Plus l’individu dure dans la situation de chômage, plus le gaspillage est
important car le stock de connaissance se déprécie avec le temps d’inactivité.
L’Etat lui-même n’a donc pas intérêt à ce que les produits (diplômés) des
universités publiques soient au chômage.
La situation actuelle n’est donc pas optimale car ni les produits (diplômés) ni
l’Etat encore moins le marché du travail n’est satisfait. Il y a donc nécessité
que les choses évoluent positivement pour le bien de toutes les parties. Les
entreprises pourraient disposer d’une main-d’œuvre disponible et qualifiée, les
diplômés pourraient très vite rentabiliser l’investissement qu’ils ont effectué
dans leur capital humain et l’Etat verraient ses investissements rentabilisés
pour le bien de la nation toute entière. Les Assises sur l’Enseignement Supérieur
tenues les 14 et 15 juin derniers constituent une très bonne initiative, qui
espérons-le, pourrait permettre de trouver la solution optimale pour toutes les
parties prenantes.
Pour donner
plus de compétitivité à la formation actuelle, il faudrait la rendre plus
pratique. Pour cela, les activités extra-académiques pourraient jouer un très
grand rôle. L’expérience montre que, à diplôme égal, les étudiants ayant eu une vie associative
intense lors de leur cursus universitaire sont plus aptes à trouver de l’emploi
et sont plus qualifiés que ceux n’ayant eu aucune vie associative. Il faut donc
accompagner et encourager les étudiants à avoir un niveau d’activités
extra-académiques important. Il faut également accompagner les associations et
organisations de jeunes qui militent en faveur du développement des étudiants à
travers des formations extra-académiques. Cet accompagnement peut être
financier ou matériel. Ce soutien peut se matérialiser par la construction de
locaux au sein des universités au profit des associations estudiantines non
syndiquées. Lorsque le système éducatif arrive à mettre de potentiels
travailleurs compétitifs et hautement qualifiés sur le marché, cela constitue
un avantage pour les secteurs privé et publique mais aussi pour la promotion de
l’entreprenariat.

#### [Consignes]
1. D'après le texte sur l'emploi des diplômés, à quelles dates se sont tenues les Assises sur l'Enseignement Supérieur ?
2. Reproduisez le passage du texte sur l'emploi des diplômés qui commence par « L’Etat lui-même n’a » et se poursuit jusqu'à « parties prenantes. ».
Vous n'aurez pas besoin des lignes qui suivent.

#### [Données recueillies]
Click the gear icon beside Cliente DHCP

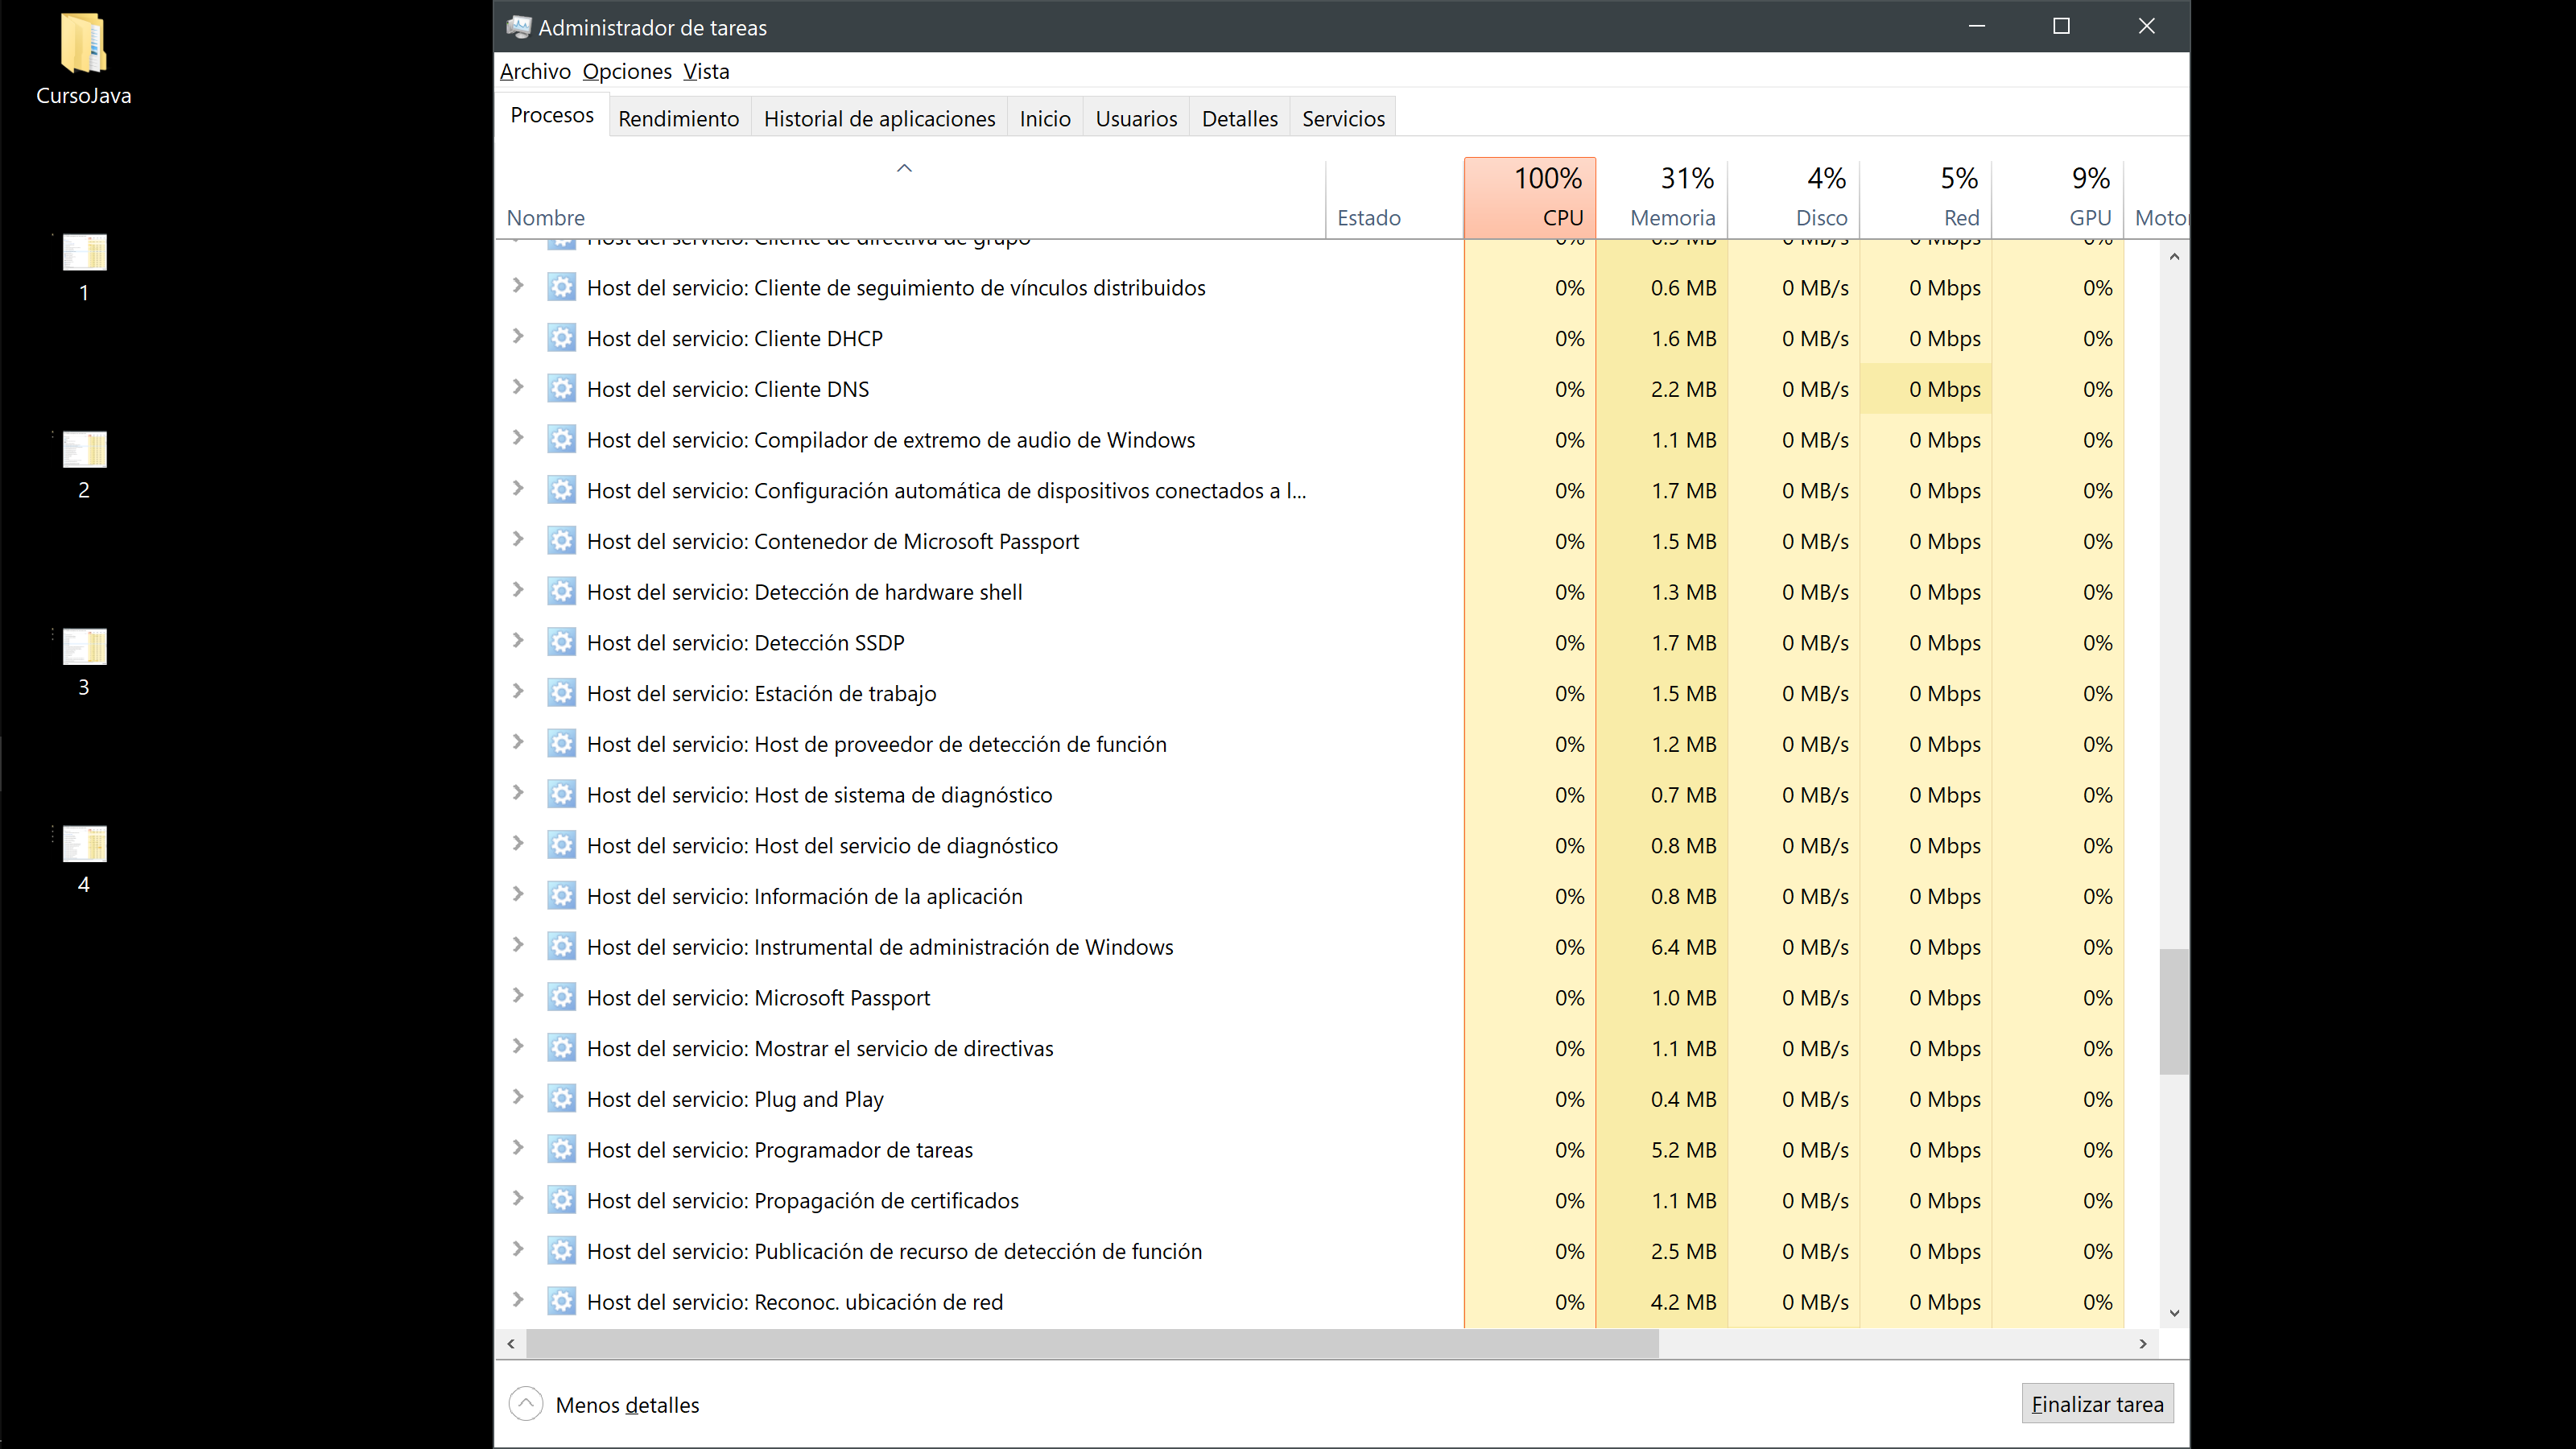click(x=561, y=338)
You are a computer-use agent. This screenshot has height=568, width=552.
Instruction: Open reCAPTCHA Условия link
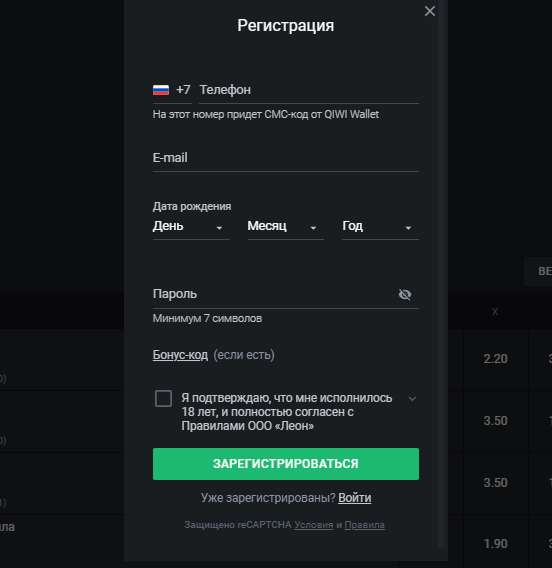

#### [Corrigé]
1. Les 14 et 15 juin derniers.

2.
L’Etat lui-même n’a donc pas intérêt à ce que les produits (diplômés) des
universités publiques soient au chômage.
La situation actuelle n’est donc pas optimale car ni les produits (diplômés) ni
l’Etat encore moins le marché du travail n’est satisfait. Il y a donc nécessité
que les choses évoluent positivement pour le bien de toutes les parties. Les
entreprises pourraient disposer d’une main-d’œuvre disponible et qualifiée, les
diplômés pourraient très vite rentabiliser l’investissement qu’ils ont effectué
dans leur capital humain et l’Etat verraient ses investissements rentabilisés
pour le bien de la nation toute entière. Les Assises sur l’Enseignement Supérieur
tenues les 14 et 15 juin derniers constituent une très bonne initiative, qui
espérons-le, pourrait permettre de trouver la solution optimale pour toutes les
parties prenantes.